## [MATERIAL TO PROCESS]
___

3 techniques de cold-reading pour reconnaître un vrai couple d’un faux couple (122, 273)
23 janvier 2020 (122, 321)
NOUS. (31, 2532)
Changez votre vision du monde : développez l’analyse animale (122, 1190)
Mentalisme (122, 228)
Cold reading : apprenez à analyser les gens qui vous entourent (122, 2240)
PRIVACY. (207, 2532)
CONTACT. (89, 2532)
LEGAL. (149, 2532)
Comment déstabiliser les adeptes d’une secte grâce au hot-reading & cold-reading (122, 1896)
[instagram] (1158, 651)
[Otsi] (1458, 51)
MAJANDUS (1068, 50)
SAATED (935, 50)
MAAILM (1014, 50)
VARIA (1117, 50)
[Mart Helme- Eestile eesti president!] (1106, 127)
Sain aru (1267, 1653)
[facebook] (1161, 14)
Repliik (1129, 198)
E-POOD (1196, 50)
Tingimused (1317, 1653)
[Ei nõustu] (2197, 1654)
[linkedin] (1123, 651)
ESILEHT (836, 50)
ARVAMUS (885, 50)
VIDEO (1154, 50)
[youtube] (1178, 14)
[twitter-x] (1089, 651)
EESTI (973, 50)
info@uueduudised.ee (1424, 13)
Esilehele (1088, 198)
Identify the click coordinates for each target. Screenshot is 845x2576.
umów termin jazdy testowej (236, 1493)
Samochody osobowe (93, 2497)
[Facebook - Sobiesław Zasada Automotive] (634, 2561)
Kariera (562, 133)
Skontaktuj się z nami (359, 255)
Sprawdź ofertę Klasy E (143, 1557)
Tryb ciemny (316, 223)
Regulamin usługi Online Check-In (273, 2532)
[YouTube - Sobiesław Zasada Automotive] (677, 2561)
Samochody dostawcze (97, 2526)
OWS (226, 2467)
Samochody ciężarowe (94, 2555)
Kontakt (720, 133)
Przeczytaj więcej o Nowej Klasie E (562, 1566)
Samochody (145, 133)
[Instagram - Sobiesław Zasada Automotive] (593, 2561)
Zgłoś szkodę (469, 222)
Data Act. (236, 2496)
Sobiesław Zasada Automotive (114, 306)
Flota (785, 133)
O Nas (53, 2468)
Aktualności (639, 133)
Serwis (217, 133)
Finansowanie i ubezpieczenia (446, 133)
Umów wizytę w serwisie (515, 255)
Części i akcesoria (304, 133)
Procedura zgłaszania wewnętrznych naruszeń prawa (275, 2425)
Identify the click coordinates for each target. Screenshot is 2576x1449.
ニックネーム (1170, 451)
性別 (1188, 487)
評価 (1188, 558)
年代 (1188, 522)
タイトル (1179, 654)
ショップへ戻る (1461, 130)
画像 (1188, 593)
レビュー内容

___

## [WHAT THE EXERCISE ASKS]
The answer should be exactly the lines from the one that contains "Części i akcesoria (304, 133)" through the end of the entries, both ends included, and nothing besides.

## [OUTPUT FOR THIS TASK]
Części i akcesoria (304, 133)
Procedura zgłaszania wewnętrznych naruszeń prawa (275, 2425)
Identify the click coordinates for each target. Screenshot is 2576x1449.
ニックネーム (1170, 451)
性別 (1188, 487)
評価 (1188, 558)
年代 (1188, 522)
タイトル (1179, 654)
ショップへ戻る (1461, 130)
画像 (1188, 593)
レビュー内容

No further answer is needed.